De tudo havia para sublinhar o soturno inconformismo com o resultado democrático das urnas
Por Maria Clara Bingmer*
As eleições terminaram e
o resultado foi reconhecido inclusive internacionalmente. Mas aqui na Pátria
amada esse reconhecimento se viu ameaçado desde o dia seguinte pelas
manifestações insólitas de grupos expressivos de pessoas que não aceitavam a
derrota e abraçavam caminhões, se reuniam sob chuva intensa diante dos quartéis, clamavam por seres extra
terrestres. Também rezavam. Desde terço até cantos carismáticos. De tudo havia para sublinhar o soturno
inconformismo com o resultado democrático das urnas.
Depois veio a festa da
posse do candidato eleito. E metade do
Brasil respirou. Não apenas pelo
acontecimento em si, mas pela beleza da diversidade do país sendo exposta sem
medo, acolhida, celebrada, cantada e dançada.
Foi bonito, digno e confortador para os que ali viam seu voto
representado e respeitado. Pensavam que,
enfim, iam acabar os dias tensos e sombrios, com ameaças pairando constantemente por todos os
lados e a frágil democracia ainda em perigo. Agora era realidade. Tínhamos novo governo e toda a riqueza da
nossa diversidade estava representada nos muitos ministérios que prometiam
erguer o Brasil do poço profundo onde fora mergulhado nos últimos anos.
Mas veio o dia 8 de
janeiro. Eu almoçava com uma amiga muito
querida e festejava seu aniversário. À
mesa havia vitoriosos e derrotados nas urnas.

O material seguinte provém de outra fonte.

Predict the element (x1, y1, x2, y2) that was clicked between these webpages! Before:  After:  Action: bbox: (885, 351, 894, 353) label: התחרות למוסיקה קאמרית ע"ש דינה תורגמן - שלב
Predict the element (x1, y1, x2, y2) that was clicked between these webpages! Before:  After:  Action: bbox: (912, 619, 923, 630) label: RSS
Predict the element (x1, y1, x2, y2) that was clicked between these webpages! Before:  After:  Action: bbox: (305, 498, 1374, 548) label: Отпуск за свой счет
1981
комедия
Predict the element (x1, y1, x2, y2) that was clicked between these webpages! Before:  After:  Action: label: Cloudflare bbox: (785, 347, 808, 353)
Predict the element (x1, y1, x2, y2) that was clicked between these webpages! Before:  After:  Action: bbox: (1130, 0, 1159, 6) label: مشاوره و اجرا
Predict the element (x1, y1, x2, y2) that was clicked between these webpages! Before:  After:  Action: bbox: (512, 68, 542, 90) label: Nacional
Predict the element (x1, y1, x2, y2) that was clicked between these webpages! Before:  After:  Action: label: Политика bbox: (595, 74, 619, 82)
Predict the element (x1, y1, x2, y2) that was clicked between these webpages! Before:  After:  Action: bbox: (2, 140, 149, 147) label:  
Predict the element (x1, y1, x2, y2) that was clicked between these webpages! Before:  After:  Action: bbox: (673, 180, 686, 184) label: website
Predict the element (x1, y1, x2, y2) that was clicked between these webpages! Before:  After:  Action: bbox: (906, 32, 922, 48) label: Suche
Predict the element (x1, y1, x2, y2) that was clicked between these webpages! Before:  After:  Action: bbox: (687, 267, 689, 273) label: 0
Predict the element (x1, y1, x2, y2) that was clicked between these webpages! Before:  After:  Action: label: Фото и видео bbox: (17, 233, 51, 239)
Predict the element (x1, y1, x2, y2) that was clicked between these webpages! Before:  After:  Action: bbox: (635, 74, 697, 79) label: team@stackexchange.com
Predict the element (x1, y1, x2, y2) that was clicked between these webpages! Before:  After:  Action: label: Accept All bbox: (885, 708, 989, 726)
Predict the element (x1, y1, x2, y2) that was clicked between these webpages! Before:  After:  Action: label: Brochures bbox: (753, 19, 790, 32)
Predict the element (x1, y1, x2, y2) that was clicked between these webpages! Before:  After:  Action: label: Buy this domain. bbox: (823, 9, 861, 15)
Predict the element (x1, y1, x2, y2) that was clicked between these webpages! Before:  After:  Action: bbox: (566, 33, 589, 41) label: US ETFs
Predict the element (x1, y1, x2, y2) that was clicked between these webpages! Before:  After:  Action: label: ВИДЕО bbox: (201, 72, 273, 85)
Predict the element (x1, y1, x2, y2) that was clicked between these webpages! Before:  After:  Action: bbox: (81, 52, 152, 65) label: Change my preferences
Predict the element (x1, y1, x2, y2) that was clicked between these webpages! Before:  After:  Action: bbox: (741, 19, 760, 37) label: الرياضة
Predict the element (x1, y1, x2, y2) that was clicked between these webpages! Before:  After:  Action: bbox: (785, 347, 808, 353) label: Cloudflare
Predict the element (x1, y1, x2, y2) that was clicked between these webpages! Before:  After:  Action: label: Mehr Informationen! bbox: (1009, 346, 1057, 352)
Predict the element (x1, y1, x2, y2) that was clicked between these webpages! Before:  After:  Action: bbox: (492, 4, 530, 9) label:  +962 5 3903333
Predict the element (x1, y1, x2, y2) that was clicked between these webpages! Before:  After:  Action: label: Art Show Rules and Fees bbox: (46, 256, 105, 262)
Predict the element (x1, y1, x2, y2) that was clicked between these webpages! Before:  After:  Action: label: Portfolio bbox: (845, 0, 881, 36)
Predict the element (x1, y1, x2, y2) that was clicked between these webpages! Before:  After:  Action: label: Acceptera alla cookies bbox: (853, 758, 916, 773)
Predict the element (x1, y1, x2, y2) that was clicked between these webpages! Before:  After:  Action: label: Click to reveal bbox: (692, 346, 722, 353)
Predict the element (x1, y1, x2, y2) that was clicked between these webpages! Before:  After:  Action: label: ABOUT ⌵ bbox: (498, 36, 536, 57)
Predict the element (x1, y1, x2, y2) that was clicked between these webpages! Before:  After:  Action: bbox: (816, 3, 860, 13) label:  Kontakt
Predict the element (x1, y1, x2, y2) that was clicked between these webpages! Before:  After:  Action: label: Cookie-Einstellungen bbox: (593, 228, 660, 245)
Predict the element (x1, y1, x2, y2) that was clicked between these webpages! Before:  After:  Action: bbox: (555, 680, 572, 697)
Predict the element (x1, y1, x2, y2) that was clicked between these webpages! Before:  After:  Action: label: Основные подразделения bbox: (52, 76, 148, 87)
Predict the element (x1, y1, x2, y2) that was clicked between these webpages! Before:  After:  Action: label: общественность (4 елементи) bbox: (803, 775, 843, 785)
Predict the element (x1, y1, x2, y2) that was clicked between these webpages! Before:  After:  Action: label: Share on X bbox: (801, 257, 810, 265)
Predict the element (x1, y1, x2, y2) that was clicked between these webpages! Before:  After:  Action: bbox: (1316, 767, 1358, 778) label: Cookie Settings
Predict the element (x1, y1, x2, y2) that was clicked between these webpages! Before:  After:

Reinava, porém, respeito e harmonia.
Ao voltar para casa, recebi um telefonema da aniversariante: “Estão
quebrando Brasília. Liga a CBN.” Incrédula, liguei. E ouvi o que parecia
impossível. Começaram a chegar as notícias alarmantes e assustadoras. O Brasil depredando a si mesmo em uma
violência sem sentido nem propósito. As
instituições agredidas, os poderes enxovalhados, a pátria fraturada e dolorida.
Presidente presente e
enérgico, medidas tomadas, prisões etc. O evento em si foi aparentemente
superado. No entanto, a fratura foi grave, exposta e ainda não calcificou. Os acontecimentos do dia 8 de janeiro mostram
um Brasil dividido e que não conseguiu unificar-se em torno da democracia
legitimamente constituída. O clima, que devia ser de entusiasmo e alegria pelo
novo momento que o país começa a viver, mostra-se tímido como se temendo que
uma nova calamidade venha a se abater sobre a recém reconstruída democracia.
A pátria está dividida e
– o que é pior – aparentemente sem desejo de reconciliação e busca pela
unidade. Mais: sem esperança que tal unidade – que inclui e deseja a
diversidade – algum dia possa vir a acontecer.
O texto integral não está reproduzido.